2 Does your subtitle explain the concept succinctly?
While a great title makes you say “Hmm,” a good subtitle makes you say “Aaah.” Titles create tension; subtitles release it. The subtitle is a short phrase (less than 10 words, typically) that shows what the book is promising. Subtitles of books I’ve worked on include “Winning in a World Transformed by Social Technologies,” “Boost Your Career by Saying What You Mean,” “The Power of Putting Customers at the Center of Your Business,” and “How to Turn Unreasonable Expectations into Lasting Relationships.” An effective subtitle ought to intrigue anyone in your target market.
3 Have you defined your audience?
Who absolutely must read this book? Customer experience professionals? Founders of startups? Marketers at large brands? Parents of autistic children? Unless you have a specific group in mind, you don’t have an idea, you’re just musing. You should interpret all the other questions in the context of this specific audience.
4 Is the idea big enough?
For an idea to be book-worthy, it has to be big. Big does not mean change the world. Big means that the idea has consequences. “You should get rid of clutter” is not a big idea. “You should decide which of your possessions sparks joy, and get rid of the rest,” is a big idea. The reason is that once a reader understands the idea, they can apply it in ways that make a powerful difference.
5 Is there enough to say?
The bane of business books is repetition: too many of them seem to go on for chapter after chapter saying the same thing. A powerful idea has dimensions to it. There’s a five-step process to explain, or six historical precedents to explore, or four personality types to apply it to. Unless you can write down seven or ten or fifteen chapters of distinct elements or consequences of the idea, it’s not really an idea — it’s an article.
6 Is it new?
Someone else has written about what you’re hoping to write about. What differentiates your idea from theirs? If there’s already a good book on the topic, you’d better either disagree with it, go a lot further with it, or show it to us from a completely different perspective.
7 Can you prove it?
Ideas need evidence. You need statistics, case studies, or other source material — preferably primary material that no one else has. If it’s just your unsupported opinion, then you’re a street-corner declaimer, not an author. Where are your facts coming from?
8 Do you have stories (or can you get them)?
Books — including nonfiction books — are made of people and stories. If you’re telling your own story, it had better be unique and fascinating. If not, you’ll need case studies and examples. Where will those come from?
9 Are you the one to write it?
Even if it’s your idea, you may not be the best author for it. Does your experience or reputation put you in the best position to write it? Even if it does, you may need help from someone who’s a better writer than you, like a coauthor or ghostwriter.
10 Does it resonate?
Hiding your idea is a mistake. Talk about it with colleagues. Blog or podcast about it. See what people think. You may find that the idea catches on with people. More likely you’ll see how you need to tweak it to help your audience recognize that it’s worth embracing.
11 Do you have the resources to promote it?

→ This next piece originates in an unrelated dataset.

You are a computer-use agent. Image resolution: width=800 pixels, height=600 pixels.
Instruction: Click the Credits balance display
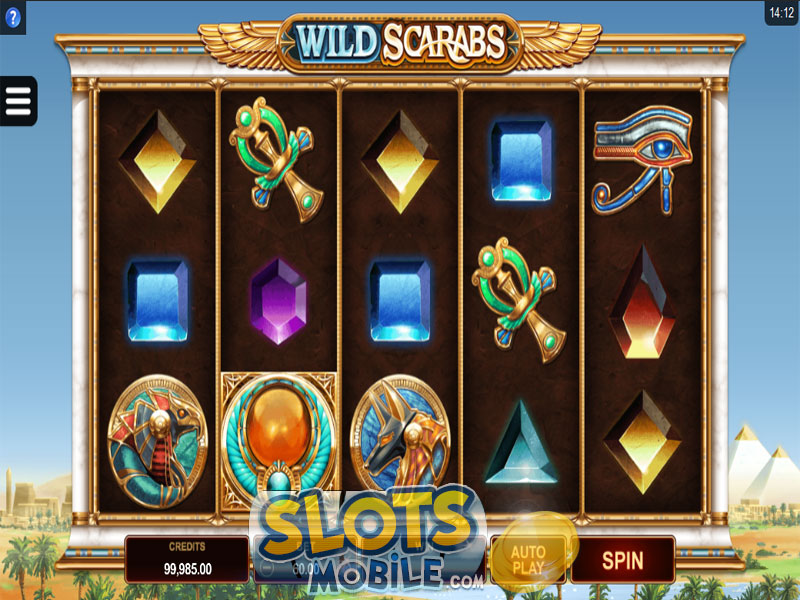tap(187, 560)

You’re eventually going to need to launch this book. Unless you want months or years of work to fall flat, you’ll need help promoting it. Does your position afford you a big megaphone, do you have a place where you can share it in a big speech, or do you have friends who can help talk the thing up? Even if you don’t have a marketing plan fully worked out, you should be thinking about the natural audiences that will noisily help the idea get out into the world.